### Try it
Exactly retype the lines below from the one containing "The width and height of the screenshot is (302, 231)." through the end of the listing. Leave pictures out.
======== Source records
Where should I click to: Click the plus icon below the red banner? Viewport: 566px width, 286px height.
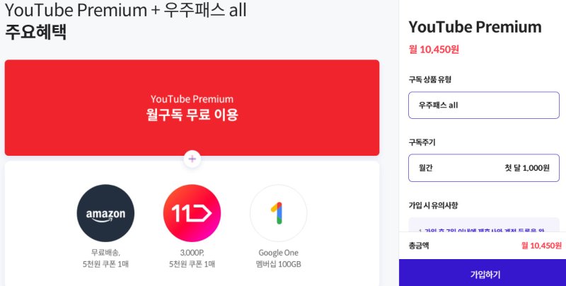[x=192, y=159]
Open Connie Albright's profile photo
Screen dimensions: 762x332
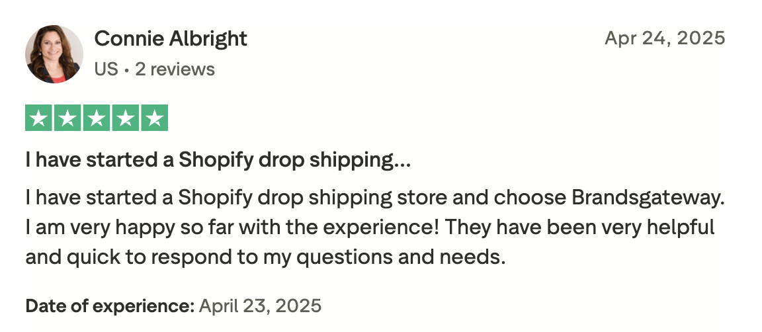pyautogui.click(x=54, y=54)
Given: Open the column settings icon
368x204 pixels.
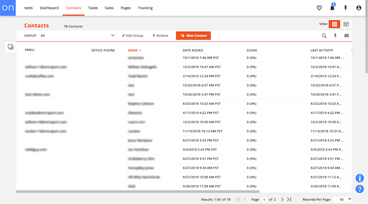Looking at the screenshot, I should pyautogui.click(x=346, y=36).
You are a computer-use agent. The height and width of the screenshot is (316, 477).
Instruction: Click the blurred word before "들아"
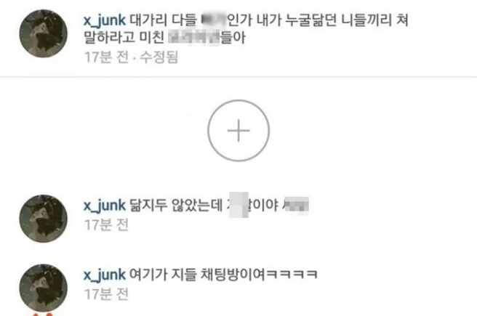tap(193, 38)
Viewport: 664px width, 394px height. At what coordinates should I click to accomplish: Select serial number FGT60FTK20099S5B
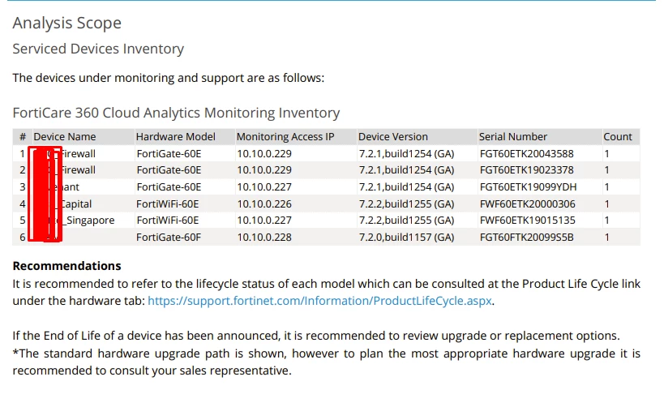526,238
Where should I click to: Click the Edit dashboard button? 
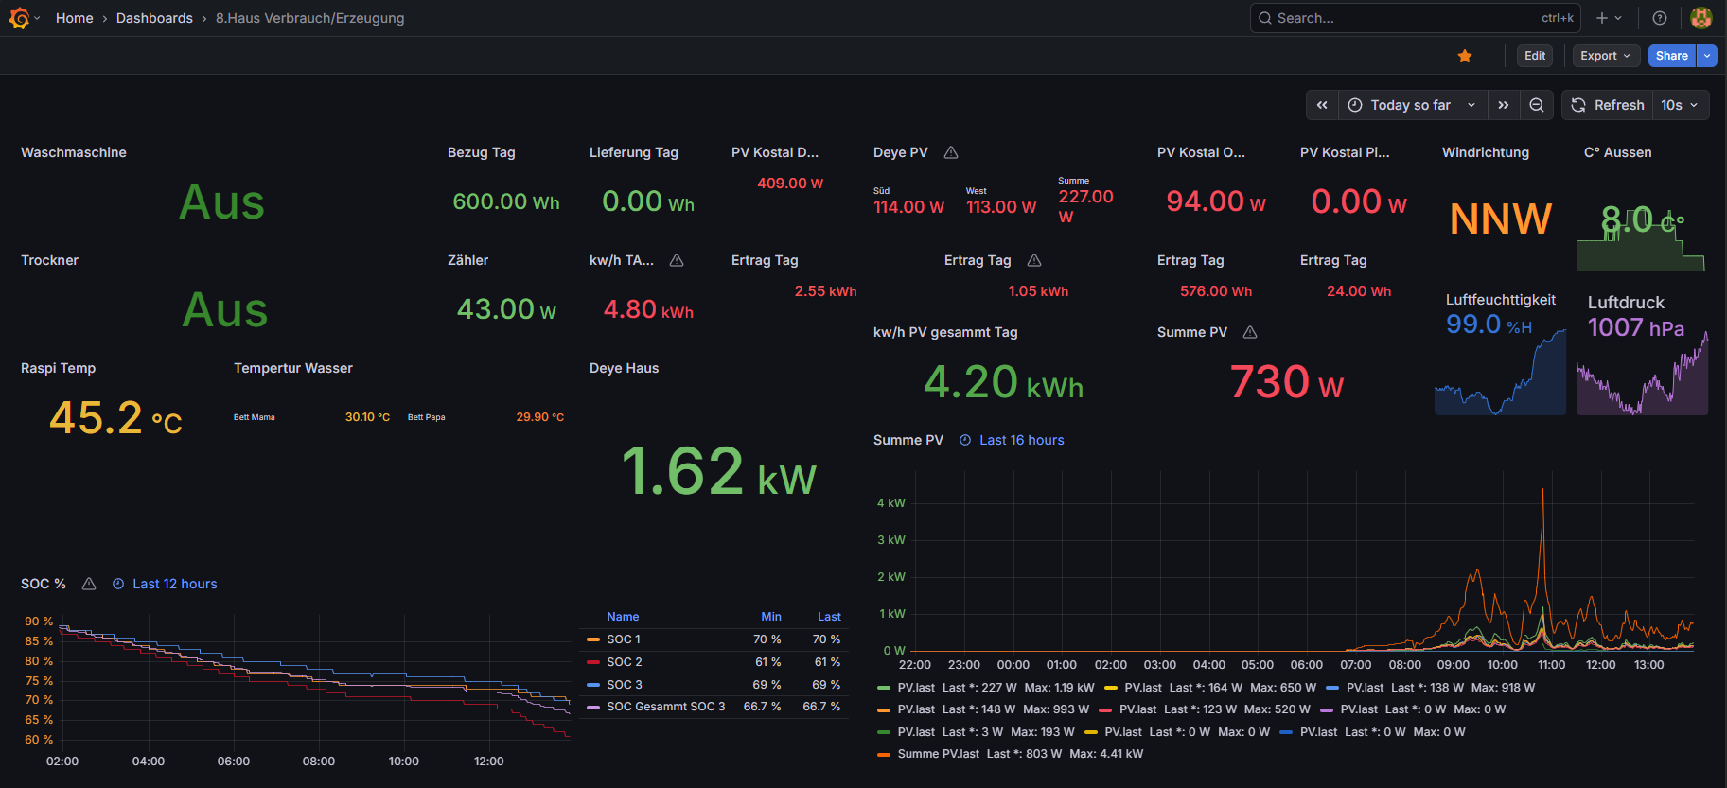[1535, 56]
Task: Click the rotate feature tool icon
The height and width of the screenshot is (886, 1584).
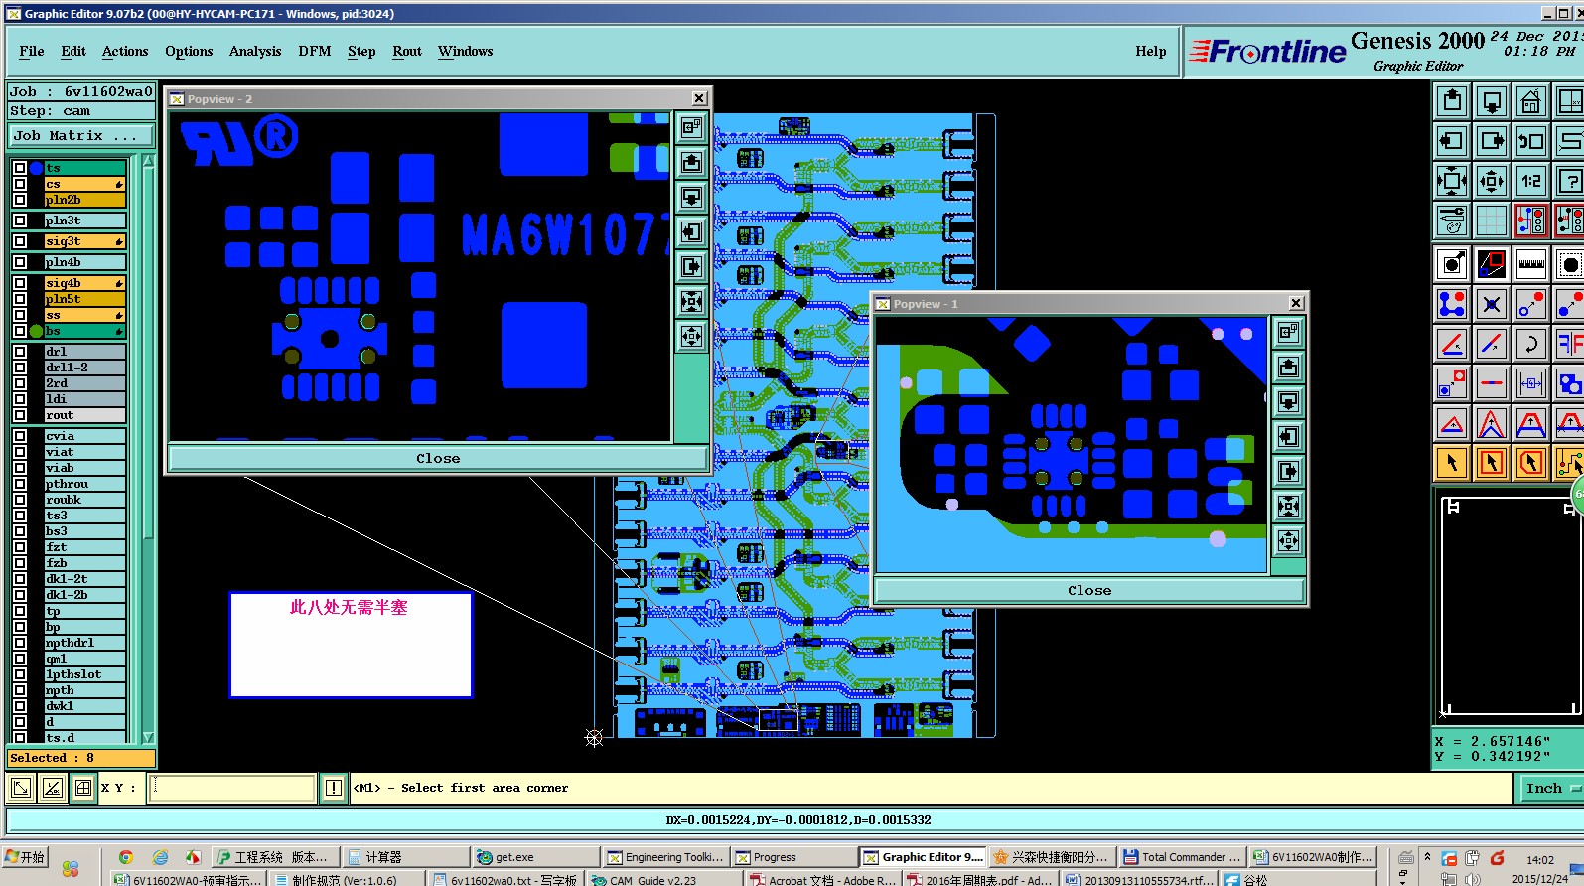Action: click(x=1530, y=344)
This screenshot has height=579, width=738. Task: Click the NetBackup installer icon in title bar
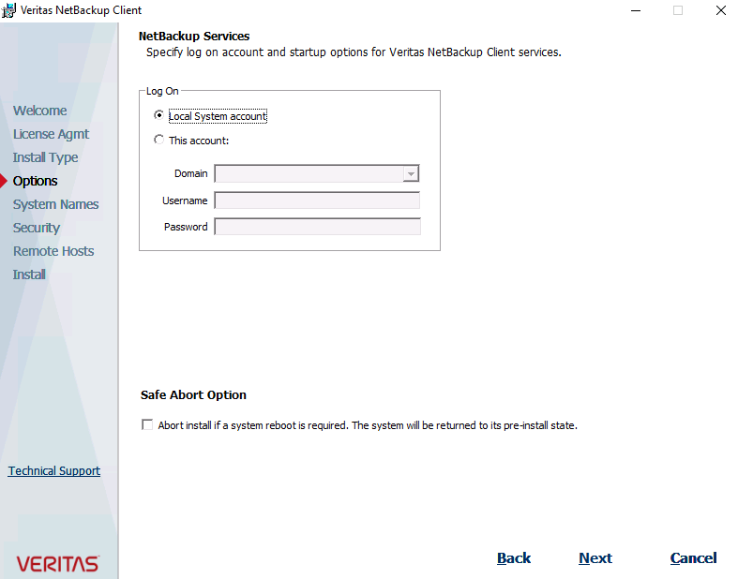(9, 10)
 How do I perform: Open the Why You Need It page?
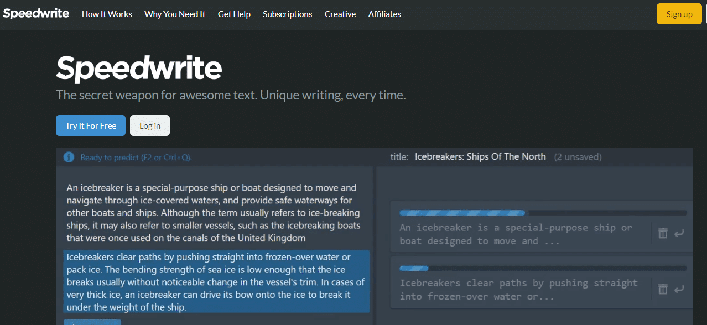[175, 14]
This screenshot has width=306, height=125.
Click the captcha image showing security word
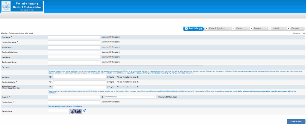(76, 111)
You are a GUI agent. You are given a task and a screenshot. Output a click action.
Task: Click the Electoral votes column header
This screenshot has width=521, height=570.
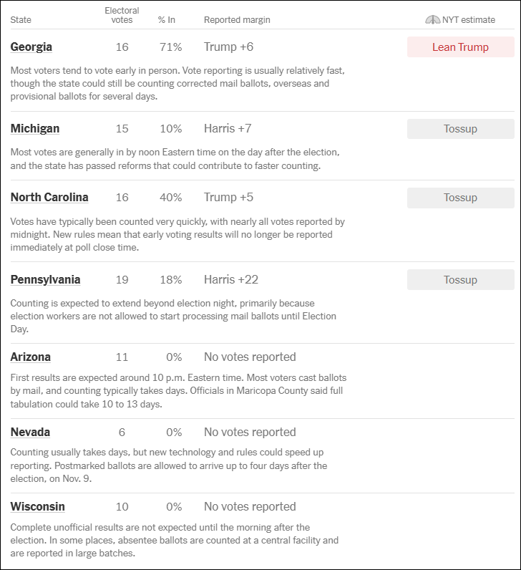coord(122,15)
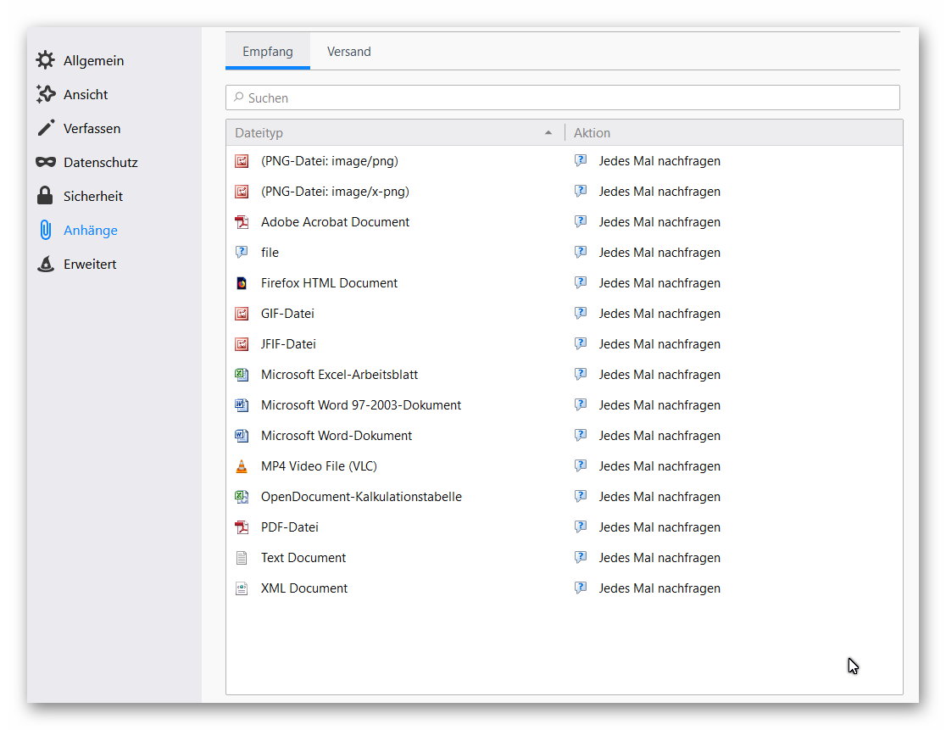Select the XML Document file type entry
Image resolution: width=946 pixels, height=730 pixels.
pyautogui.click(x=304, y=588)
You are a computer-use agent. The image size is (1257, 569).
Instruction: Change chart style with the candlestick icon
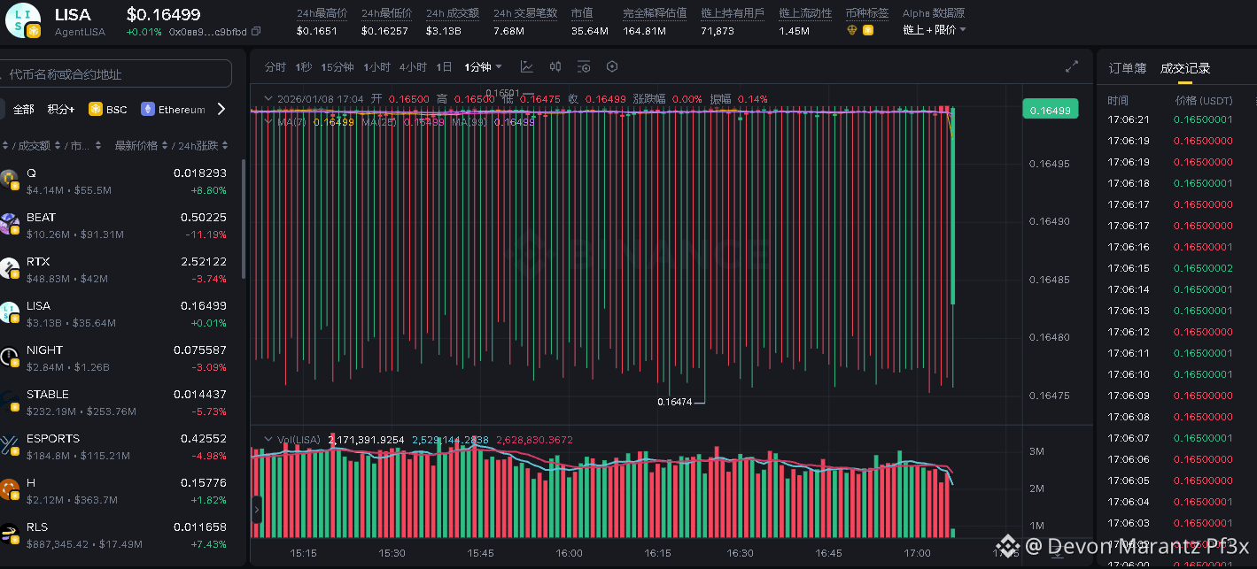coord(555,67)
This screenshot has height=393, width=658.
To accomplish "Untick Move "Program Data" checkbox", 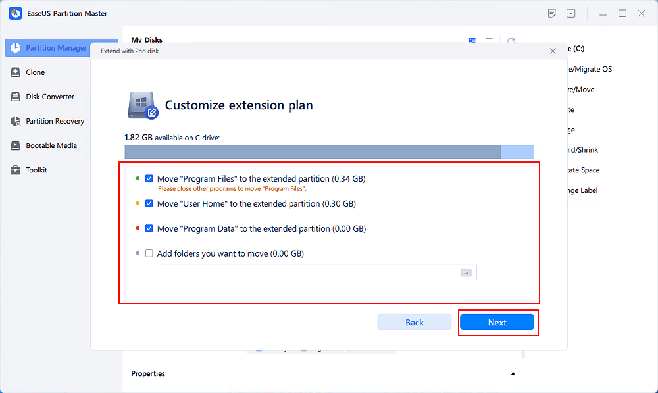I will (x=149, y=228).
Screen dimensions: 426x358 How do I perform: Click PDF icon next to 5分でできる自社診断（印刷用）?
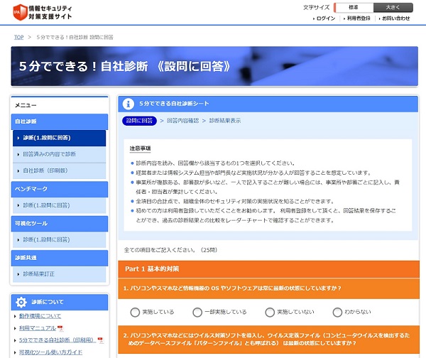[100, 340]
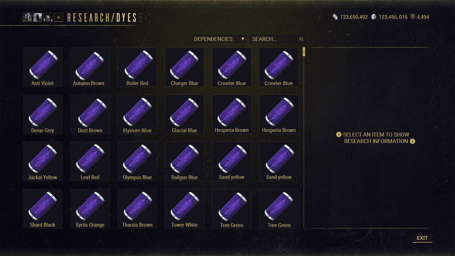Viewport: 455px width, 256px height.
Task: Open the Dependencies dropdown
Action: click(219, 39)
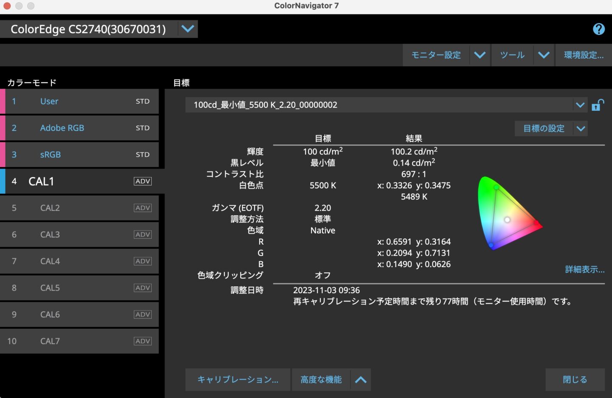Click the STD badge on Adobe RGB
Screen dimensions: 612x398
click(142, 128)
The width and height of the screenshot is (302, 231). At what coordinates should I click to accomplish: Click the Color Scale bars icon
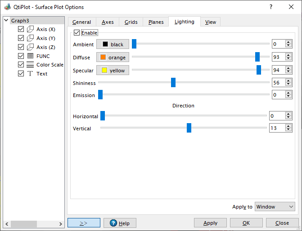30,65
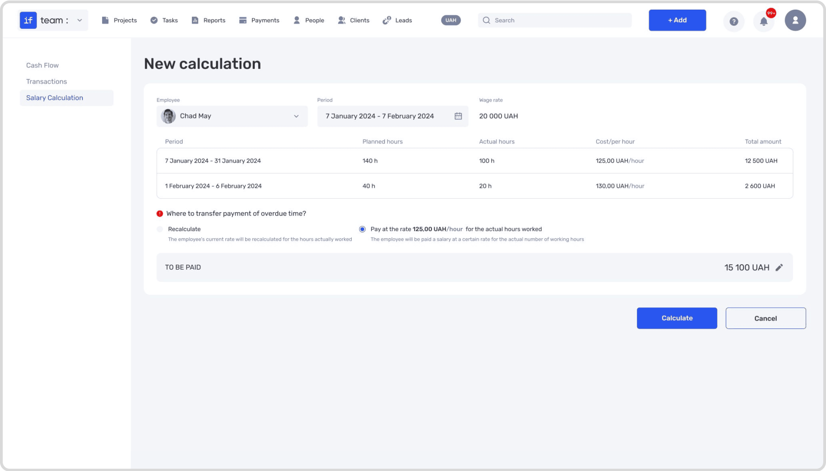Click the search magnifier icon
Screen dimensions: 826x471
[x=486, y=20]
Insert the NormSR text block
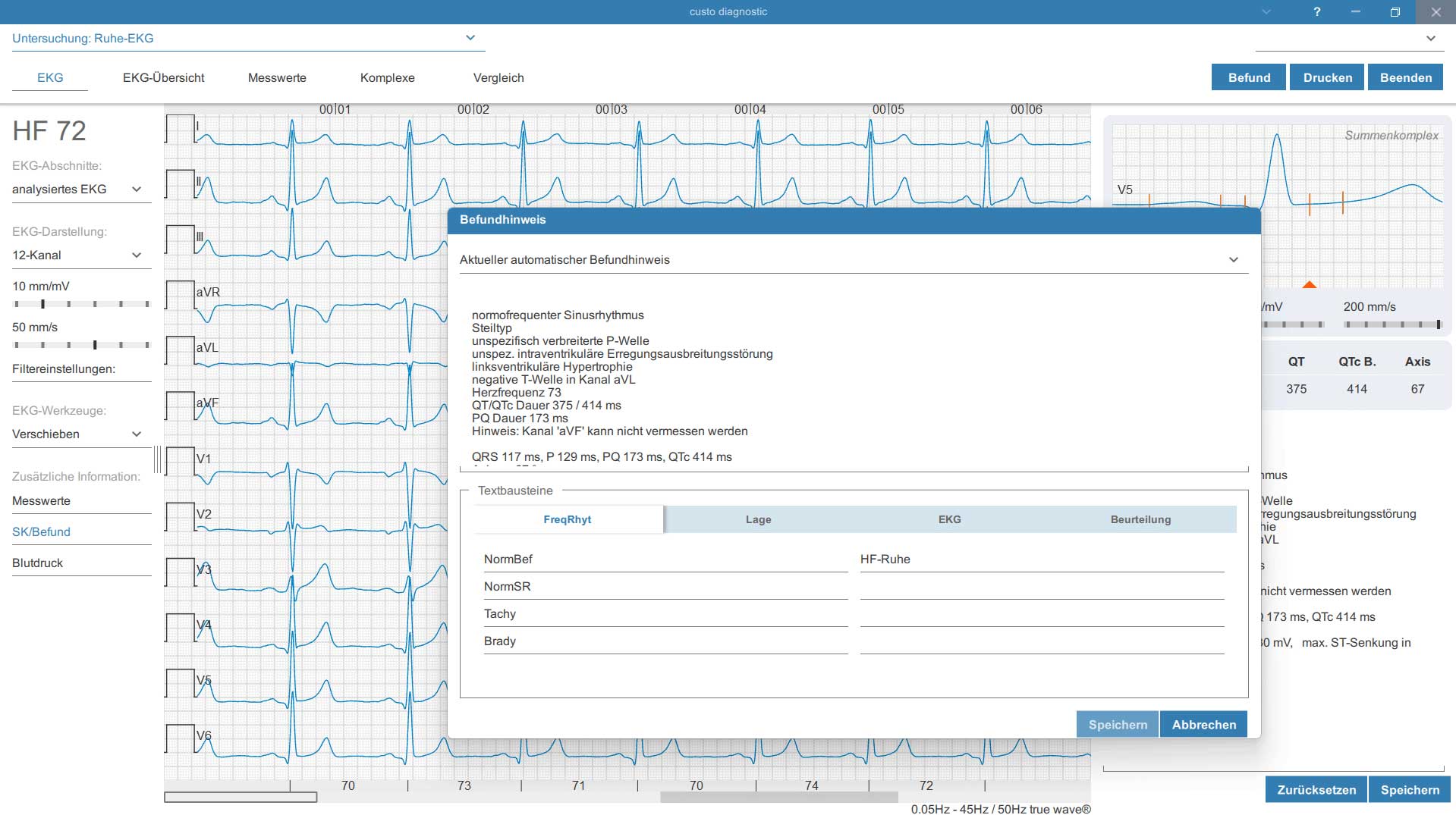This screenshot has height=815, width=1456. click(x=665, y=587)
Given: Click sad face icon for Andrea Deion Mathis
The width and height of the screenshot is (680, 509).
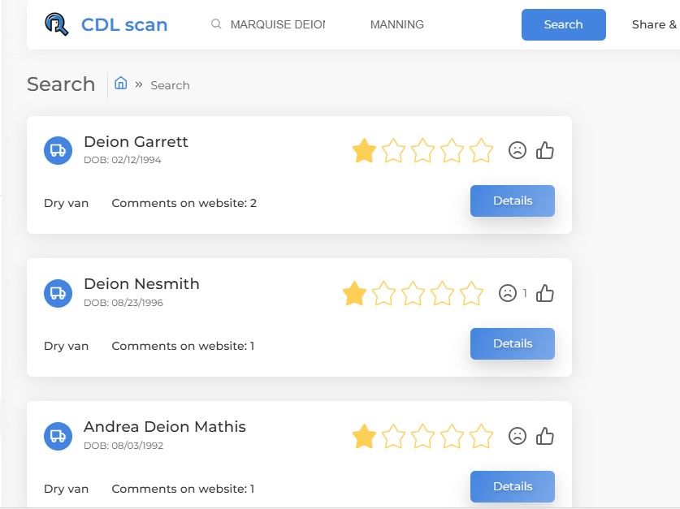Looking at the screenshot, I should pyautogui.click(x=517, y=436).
================
### Your response
The width and height of the screenshot is (302, 231). At what coordinates should I click to accomplish: Click the Color Scale bars icon
30,65
Click the search magnifier icon
Screen dimensions: 826x471
[x=486, y=20]
Insert the NormSR text block
This screenshot has height=815, width=1456. click(x=665, y=587)
Given: Click sad face icon for Andrea Deion Mathis
The width and height of the screenshot is (680, 509).
Looking at the screenshot, I should pyautogui.click(x=517, y=436).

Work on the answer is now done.